Bringing Back the Multicultural Book Fair


Image credit: Marie-Louise Miller, Co-Chair of the Multicultural Book Fair

Frieda Belasco, Managing Editor

Located in the Cochran Gym at Hastings High School, from Wednesday, June 1 to Saturday, June 4, the 6th annual Multicultural Book Fair was back and bigger than ever. 

Started in 2017 by Dr. Jenice Mateo-Toledo, the district’s Diversity and Inclusion Coordinator, the book fair aims to expose the community to a more diverse range of books. Dr. Mateo-Toledo came up with the idea of the book fair “after reading research that posits people often become less biased when they meet or interact with other people who are different from them.” She decided that “if that can’t or doesn’t happen in person, it can happen through books.”

The books sold at the Multicultural Book Fair represent a wide variety of nationalities, races, genders, religions, sexual orientations, abilities, languages, and social classes.  The committee based their definition of “diversity” on the Culturally Responsive-Sustaining framework developed by the New York State Education Department. As Dr. Mateo-Toledo explained, “a Multicultural Book Fair supports opportunities for students to learn about diverse authors and cultures. It exposes children to new books and helps add to a love of reading. It also builds excitement in school and helps students expand their own home libraries.”

Choosing books to sell at the book fair is a year-long process. The organizers of the fair talk to friends, colleagues, family, and others, to get a sense of what new books are coming out that year, and to see what kinds of books and authors people want to see represented at the book fair. Marie-Louise Miller, the Co-Chair of the Multicultural Book Fair with Dr.
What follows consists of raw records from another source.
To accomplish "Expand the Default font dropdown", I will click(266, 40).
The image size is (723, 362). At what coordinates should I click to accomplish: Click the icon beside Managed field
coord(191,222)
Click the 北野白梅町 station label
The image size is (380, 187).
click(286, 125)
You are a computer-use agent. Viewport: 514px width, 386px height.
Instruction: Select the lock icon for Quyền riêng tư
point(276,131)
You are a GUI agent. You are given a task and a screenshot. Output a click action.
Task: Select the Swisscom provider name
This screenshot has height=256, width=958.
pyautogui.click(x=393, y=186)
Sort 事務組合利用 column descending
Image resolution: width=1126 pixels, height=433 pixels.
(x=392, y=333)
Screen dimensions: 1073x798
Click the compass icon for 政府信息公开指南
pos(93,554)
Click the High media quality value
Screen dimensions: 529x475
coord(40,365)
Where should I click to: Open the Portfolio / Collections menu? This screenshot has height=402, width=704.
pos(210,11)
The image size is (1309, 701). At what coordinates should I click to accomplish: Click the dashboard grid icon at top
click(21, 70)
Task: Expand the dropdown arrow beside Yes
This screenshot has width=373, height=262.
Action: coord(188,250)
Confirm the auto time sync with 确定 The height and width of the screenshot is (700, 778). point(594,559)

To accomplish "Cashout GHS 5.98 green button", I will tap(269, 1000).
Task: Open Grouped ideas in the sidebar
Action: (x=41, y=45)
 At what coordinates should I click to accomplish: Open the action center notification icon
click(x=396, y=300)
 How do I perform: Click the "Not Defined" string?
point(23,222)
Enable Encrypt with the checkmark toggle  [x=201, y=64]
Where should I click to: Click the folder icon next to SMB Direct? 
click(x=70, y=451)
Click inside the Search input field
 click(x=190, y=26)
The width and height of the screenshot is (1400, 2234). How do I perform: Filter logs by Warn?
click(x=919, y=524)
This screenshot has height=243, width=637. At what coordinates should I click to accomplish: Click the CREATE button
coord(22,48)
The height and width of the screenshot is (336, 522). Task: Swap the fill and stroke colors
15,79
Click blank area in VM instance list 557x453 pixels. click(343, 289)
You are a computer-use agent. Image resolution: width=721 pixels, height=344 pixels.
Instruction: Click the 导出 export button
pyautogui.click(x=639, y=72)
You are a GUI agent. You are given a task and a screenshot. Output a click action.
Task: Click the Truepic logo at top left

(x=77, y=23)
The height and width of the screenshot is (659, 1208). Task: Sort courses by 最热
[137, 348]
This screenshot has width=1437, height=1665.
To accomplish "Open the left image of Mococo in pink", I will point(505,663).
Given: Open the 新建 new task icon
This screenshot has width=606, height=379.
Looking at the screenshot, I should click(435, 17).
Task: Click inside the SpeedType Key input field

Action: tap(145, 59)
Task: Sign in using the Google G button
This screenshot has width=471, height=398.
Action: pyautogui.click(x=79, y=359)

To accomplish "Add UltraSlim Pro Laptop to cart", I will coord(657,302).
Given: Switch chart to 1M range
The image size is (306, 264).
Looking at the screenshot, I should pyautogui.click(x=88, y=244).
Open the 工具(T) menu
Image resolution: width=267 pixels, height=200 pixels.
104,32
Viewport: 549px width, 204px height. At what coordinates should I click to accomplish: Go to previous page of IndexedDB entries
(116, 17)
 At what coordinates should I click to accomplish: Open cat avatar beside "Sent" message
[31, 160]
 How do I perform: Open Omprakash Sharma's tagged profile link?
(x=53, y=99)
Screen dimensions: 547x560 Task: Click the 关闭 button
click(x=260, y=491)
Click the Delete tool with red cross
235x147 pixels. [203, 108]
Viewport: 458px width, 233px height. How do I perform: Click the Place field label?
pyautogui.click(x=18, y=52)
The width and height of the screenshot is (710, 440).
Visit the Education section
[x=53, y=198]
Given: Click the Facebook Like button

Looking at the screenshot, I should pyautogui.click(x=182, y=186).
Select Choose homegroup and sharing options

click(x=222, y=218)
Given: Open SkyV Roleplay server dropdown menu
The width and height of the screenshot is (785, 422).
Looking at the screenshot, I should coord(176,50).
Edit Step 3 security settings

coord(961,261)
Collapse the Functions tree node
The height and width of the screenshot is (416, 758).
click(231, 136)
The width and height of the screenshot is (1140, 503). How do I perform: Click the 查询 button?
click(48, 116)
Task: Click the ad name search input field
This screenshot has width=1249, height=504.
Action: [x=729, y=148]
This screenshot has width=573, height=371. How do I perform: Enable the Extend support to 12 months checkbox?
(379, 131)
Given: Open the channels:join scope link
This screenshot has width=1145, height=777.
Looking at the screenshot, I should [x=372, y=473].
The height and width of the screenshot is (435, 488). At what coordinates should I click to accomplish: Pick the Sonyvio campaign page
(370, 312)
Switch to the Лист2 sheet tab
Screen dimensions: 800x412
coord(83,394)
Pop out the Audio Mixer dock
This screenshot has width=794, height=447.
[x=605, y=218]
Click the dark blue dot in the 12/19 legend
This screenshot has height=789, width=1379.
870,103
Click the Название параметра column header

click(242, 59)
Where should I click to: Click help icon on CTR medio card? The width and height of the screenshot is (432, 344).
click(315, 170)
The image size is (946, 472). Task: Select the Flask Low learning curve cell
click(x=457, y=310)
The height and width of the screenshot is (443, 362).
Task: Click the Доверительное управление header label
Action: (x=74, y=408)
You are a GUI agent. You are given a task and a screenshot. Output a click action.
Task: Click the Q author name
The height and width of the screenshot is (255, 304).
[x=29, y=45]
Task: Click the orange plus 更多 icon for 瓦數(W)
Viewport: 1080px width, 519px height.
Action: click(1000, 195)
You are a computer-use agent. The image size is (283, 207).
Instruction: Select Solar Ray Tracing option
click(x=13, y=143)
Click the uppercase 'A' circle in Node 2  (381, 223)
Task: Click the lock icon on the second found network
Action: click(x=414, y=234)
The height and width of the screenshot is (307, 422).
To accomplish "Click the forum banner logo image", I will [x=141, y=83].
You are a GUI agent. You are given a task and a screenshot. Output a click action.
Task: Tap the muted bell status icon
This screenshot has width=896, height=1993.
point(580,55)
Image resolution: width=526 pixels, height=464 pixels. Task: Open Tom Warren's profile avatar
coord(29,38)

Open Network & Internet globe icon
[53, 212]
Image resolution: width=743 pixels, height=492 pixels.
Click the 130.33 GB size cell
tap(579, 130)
Mateo-Toledo, thinks that it is important for students to have a say in what books they want in the book fair as well. In an interview, she explained, “The voice of the kids is sometimes more important to me than the voices of the other adults. I really would rather hear what you think a problem is. I would like to hear what you think needs to be done about it. I’d like to hear what you’re inspired by. I’d like to see what books you think are really cool.”

The importance of including students in the Book Fair goes beyond selecting books. In 2019, prior to COVID restrictions, the Book Fair was set up more like a festival, with crafts projects for kids, teens playing music, and dance performances. Many HHS clubs participated as well by setting up booths with posters at the fair. As Miller said, “I think it’s important for high school clubs, and even middle school clubs, to be present at the book fair because they’re part of the culture of our school.”

Dr. Mateo-Toledo and Miller hope to see the return of a larger-scale fair in the future. The past two years, they’ve had to scale down due to the pandemic, but they wish that they’ll soon be able to bring back more programming. This includes author visits, a feature of the Multicultural Book Fair that both organizers are passionate about. As Miller explains, having an author visit the schools brings a “sense of connection to the work.” 

This year’s fair included author visits from Veera Hiranandani, author of The Whole Story of Half a Girl, among other fan-favorite middle grade novels and Janae Marks, who most recently wrote a middle grade book called A Soft Place to Land. 

When thinking about the future of the Multicultural Book Fair, Dr. Mateo-Toledo and Miller are open to the fair evolving as the world evolves. Even since it first began in 2017, the number of books that center around or are written by individuals from under-represented groups has increased tremendously, something that is a good sign for the future. The book fair, Dr. Mateo-Toledo said, “is an amazing opportunity. It isn’t something that’s fixed, or stiff. It’s something that is open to change. It’s open to collaboration and input, because we really want the community to participate in the best ways that they feel they can participate.”